Complex analysis is a branch of mathematics that studies functions of complex numbers. A complex number is expressed in the form \(a + bi\), where \(a\) and \(b\) are real numbers and \(i\) is the imaginary unit with the property \(i^2 = -1\). This field of analysis extends the concept of calculus to the complex plane.
In the exercise, the complex number \(\omega = c^{2 \pi t / 3}\) represents a point on the unit circle in the complex plane. This is related to Euler's formula, \(e^{i\theta} = \cos(\theta) + i \sin(\theta)\), where complex exponentials describe rotations.
If \(\omega^3 = 1\), it implies the roots of the equation \(z^3 = 1\) in the complex plane, known as the cube roots of unity. These are numbers that, when raised to the third power, return 1. The property \(1 + \omega + \omega^2 = 0\) signifies that these roots, \(1, \omega,\) and \(\omega^2\), evenly divide the unit circle, adding up algebraically to zero.

Orthogonality in the context of vectors commonly means that two vectors are perpendicular to each other. In vector space terms, this means their dot product is zero. If vectors are orthogonal, they form a basis for the space, which simplifies many computations in linear algebra and has practical applications in geometry and physics.
For this exercise, we need to verify that the difference \(u - u_0\) is orthogonal to the subspace \(V\). This means calculating the dot product of \(u - u_0\) with each of the basis vectors \(v_1\) and \(v_2\) of the subspace.

• If \((u - u_0) \cdot v_1 = 0\) and \((u - u_0) \cdot v_2 = 0\), then \(u - u_0\) is orthogonal to the whole subspace \(V\).

Orthogonal vectors simplify problems like minimizing distances between vectors, which is central to the exercise's goal of finding \(u_0\).

A projection matrix helps project vectors onto a subspace, essentially "casting a shadow" of the vector into that subspace. This is useful in data reduction and principal component analysis, among other applications.
To find the projection of a vector onto a subspace \(V\), which is spanned by vectors \(v_1\) and \(v_2\), we use the projection matrix formula. The standard formula is given by \(P = B(B^+B)^{-1}B^+\), where \(B\) is a matrix formed by the basis vectors as columns, and \(B^+\) is the pseudoinverse of \(B\).
Construct \(B\) from the basis vectors of \(V\), calculate the pseudoinverse \(B^+\), then plug into the formula to find the projection matrix \(P_1\). This matrix gives us the component of a vector that lies within the subspace, excluding any parts that are orthogonal to the subspace.

Linear combination is a fundamental concept in linear algebra, where you express a vector as the sum of scaled vectors.

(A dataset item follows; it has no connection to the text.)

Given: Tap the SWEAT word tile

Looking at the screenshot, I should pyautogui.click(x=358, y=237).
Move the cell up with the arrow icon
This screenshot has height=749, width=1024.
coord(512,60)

Here, the goal is to express the vector \(u_0\) in the subspace \(V\) as a linear combination of the basis vectors v₁ and v₂.
If you have two vectors,

• \(v_1 = (1, \omega, \omega^2)\), and
• \(v_2 = (1, \omega^2, \omega)\),

you can express any vector in the span of these vectors with coefficients \(x\) and \(y\):

• \(u_0 = x v_1 + y v_2\).

If you solve for \(x\) and \(y\), these coefficients represent the scalar multipliers needed to reach \(u_0\) from \(v_1\) and \(v_2\). This effectively "projects" \(u_0\) into the subspace \(V\), minimizing the distance between \(u_0\) and the target vector \(u\), thus ensuring that \(u_0\) is closest to \(u\) as outlined in the exercise.